ENTRIES PROVIDED:
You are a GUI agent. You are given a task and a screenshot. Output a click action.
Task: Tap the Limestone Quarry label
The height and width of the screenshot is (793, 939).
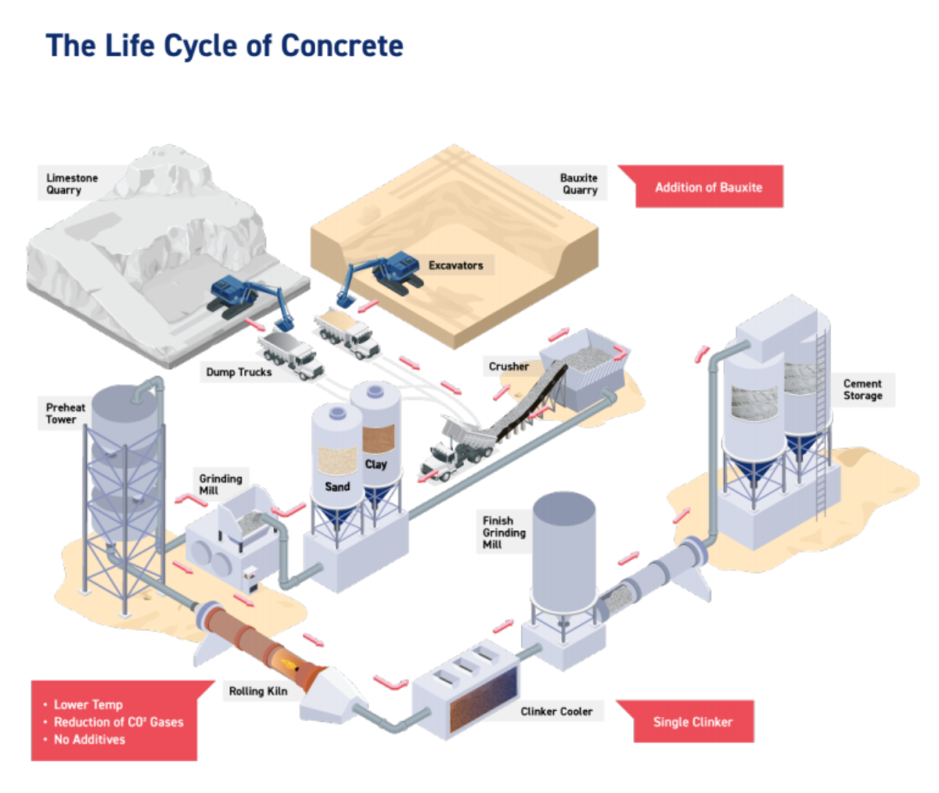point(71,184)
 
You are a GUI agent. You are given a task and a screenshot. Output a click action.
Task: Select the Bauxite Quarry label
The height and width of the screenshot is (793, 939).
point(579,184)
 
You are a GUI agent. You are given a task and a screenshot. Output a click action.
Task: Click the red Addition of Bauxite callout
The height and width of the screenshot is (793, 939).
point(708,187)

SHORT PROBLEM:
Transcribe the text of all the records above word for word, and omit the pictures.

FULL SOLUTION:
You are a GUI agent. You are given a task and a screenshot. Output a click action.
Task: Tap the Limestone Quarry label
The height and width of the screenshot is (793, 939).
point(71,184)
 
You are a GUI agent. You are given a task and a screenshot. Output a click action.
Task: Select the Bauxite Quarry label
The height and width of the screenshot is (793, 939).
point(579,184)
 
You are a GUI agent. You are given a task and a screenshot. Output a click action.
Task: Click the red Addition of Bauxite callout
The height and width of the screenshot is (793, 939).
point(708,187)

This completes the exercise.